LOS ANGELES (AP) — California Republicans eager to recall Democratic Gov. Gavin Newsom could see their chances eroded by longstanding friction between the party’s conservative and moderate wings, which only has intensified in the aftermath of Donald Trump’s presidency.

The rift has been on open display in the gubernatorial candidacy of former San Diego Mayor Kevin Faulconer, a Republican centrist who has been endorsed by legislative leaders while being attacked as “liberal” by conservatives in his home county.

The head of the state Republican Party, Jessica Millan Patterson, is being challenged at a GOP convention this weekend by longtime conservative activist Steve Frank, who says the state party is attempting to silence conservative voices.

The vote on party leadership will come as Republicans nationally debate the way forward following Trump’s defeat in November and his role in provoking a deadly riot at the U.S. Capitol on Jan. 6.

“This is California’s version of the national battle for the soul and the future of the Republican Party,” said Thad Kousser, a political science professor at the University of California, San Diego.

> **Supplied material**
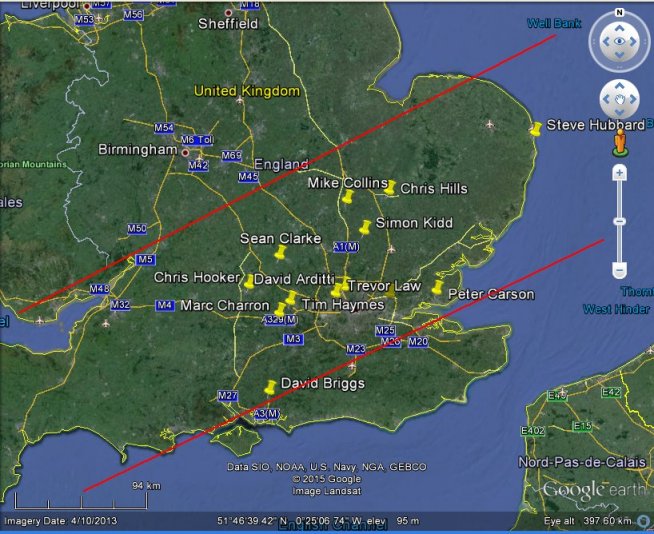Select the Chris Hooker pushpin
The width and height of the screenshot is (654, 534).
(248, 282)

> **To do**
- a) Tell whether each statement agrees with the article on California Republicans. Answer yes or no, and quote the deciding words. (i) Kevin Faulconer once served as mayor of San Diego. (ii) Jessica Millan Patterson is challenging Steve Frank for leadership of the state party. (iii) Thad Kousser teaches political science at the University of California, San Diego.
- b) Please repeat word for word the part of the article on California Republicans from "The rift has" up to and including "silence conservative voices.".

> **Responses**
- a)
(i) Yes: "former San Diego Mayor Kevin Faulconer"
(ii) No: "The head of the state Republican Party, Jessica Millan Patterson, is being challenged at a GOP convention this weekend by longtime conservative activist Steve Frank"
(iii) Yes: "a political science professor at the University of California, San Diego"

- b)
The rift has been on open display in the gubernatorial candidacy of former San Diego Mayor Kevin Faulconer, a Republican centrist who has been endorsed by legislative leaders while being attacked as “liberal” by conservatives in his home county.

The head of the state Republican Party, Jessica Millan Patterson, is being challenged at a GOP convention this weekend by longtime conservative activist Steve Frank, who says the state party is attempting to silence conservative voices.